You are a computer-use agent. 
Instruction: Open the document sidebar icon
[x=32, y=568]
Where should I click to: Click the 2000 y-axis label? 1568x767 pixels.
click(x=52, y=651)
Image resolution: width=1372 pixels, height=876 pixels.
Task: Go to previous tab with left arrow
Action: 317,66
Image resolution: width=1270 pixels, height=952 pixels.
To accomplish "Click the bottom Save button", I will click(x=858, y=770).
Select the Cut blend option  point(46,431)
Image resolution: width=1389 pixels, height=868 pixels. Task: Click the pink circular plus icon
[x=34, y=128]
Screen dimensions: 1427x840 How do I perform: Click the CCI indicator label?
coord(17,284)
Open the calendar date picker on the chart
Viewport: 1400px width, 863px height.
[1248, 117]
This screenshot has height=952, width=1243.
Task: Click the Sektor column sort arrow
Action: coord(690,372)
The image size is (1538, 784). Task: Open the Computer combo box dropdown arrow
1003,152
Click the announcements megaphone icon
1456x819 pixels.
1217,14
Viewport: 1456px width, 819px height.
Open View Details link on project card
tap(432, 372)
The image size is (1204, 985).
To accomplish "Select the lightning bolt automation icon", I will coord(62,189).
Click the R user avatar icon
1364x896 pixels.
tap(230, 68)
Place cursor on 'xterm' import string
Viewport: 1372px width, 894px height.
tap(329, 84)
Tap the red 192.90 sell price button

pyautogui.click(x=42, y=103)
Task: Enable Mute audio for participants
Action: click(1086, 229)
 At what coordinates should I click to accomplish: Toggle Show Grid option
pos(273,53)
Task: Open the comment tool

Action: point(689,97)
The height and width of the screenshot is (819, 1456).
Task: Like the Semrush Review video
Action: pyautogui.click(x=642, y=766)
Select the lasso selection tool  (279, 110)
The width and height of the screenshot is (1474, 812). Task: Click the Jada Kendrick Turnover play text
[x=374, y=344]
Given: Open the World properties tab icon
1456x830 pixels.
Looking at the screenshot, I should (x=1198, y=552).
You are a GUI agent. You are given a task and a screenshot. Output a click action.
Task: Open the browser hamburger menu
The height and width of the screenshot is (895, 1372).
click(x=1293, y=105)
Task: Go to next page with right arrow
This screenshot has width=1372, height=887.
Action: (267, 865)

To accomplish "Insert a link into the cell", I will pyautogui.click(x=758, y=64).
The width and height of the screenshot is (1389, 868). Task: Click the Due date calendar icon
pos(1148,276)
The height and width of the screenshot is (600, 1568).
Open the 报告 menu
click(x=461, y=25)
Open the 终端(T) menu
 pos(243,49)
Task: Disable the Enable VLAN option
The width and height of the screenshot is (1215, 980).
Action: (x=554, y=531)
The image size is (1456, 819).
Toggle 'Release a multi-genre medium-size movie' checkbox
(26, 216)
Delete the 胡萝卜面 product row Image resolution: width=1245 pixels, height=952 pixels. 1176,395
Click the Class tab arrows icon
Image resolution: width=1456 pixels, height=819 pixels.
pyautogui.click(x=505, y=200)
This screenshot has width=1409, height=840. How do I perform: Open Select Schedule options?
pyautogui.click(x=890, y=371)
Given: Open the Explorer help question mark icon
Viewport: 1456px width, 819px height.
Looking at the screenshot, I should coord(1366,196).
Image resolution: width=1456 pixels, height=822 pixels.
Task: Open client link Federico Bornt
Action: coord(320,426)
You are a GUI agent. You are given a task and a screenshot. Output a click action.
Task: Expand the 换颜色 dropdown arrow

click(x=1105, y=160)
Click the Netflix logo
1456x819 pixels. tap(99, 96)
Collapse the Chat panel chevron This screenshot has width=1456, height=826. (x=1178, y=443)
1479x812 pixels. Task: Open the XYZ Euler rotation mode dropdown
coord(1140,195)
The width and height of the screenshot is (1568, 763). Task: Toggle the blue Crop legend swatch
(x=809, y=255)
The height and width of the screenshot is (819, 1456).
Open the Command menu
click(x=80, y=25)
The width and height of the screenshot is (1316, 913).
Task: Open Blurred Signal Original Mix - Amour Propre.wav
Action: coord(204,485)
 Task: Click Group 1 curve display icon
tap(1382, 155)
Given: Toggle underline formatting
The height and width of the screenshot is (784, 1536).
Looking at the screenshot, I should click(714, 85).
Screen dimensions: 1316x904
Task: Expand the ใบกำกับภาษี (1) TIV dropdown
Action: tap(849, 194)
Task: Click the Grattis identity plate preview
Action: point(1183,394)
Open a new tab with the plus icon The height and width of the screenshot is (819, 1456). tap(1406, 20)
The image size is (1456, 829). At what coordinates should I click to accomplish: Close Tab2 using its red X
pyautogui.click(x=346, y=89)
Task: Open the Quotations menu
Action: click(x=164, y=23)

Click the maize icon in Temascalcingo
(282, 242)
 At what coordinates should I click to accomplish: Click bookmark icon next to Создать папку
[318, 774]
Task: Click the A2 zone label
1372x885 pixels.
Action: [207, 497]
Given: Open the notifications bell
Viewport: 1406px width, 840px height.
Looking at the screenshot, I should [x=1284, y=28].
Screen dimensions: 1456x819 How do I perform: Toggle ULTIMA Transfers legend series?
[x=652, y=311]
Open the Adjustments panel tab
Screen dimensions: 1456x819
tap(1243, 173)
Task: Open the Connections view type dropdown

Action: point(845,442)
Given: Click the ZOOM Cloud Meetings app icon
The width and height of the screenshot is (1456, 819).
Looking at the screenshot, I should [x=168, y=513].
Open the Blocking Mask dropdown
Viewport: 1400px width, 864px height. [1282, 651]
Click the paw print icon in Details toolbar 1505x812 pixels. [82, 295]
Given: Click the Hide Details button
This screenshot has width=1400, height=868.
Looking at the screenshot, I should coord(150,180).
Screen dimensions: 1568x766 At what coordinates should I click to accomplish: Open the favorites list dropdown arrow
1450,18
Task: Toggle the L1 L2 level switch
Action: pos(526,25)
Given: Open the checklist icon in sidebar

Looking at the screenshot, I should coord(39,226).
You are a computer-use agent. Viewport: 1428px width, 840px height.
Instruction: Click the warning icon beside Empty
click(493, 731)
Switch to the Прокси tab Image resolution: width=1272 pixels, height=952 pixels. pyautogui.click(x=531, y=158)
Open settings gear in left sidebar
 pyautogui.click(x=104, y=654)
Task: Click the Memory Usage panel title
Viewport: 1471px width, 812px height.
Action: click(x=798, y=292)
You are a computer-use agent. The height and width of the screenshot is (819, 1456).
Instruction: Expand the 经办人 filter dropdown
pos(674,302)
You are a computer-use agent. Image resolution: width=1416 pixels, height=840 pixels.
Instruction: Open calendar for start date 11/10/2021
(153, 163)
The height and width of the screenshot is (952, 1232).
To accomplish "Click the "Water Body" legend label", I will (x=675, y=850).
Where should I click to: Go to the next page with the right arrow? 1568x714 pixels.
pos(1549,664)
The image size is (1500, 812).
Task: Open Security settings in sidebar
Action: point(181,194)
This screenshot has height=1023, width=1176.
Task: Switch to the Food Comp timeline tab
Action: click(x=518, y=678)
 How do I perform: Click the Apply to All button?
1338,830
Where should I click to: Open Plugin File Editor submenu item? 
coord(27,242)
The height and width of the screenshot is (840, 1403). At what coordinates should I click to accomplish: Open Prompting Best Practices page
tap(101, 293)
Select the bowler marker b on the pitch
# # # #
### Task brief
Your output is to be the lines of the listing, exact and complete, starting at the first and ending with the line that contains "Image resolution: width=1270".

### Solution
You are a computer-use agent. 
Instruction: Open the document sidebar icon
[x=32, y=568]
Where should I click to: Click the 2000 y-axis label? 1568x767 pixels.
click(x=52, y=651)
Image resolution: width=1372 pixels, height=876 pixels.
Task: Go to previous tab with left arrow
Action: 317,66
Image resolution: width=1270 pixels, height=952 pixels.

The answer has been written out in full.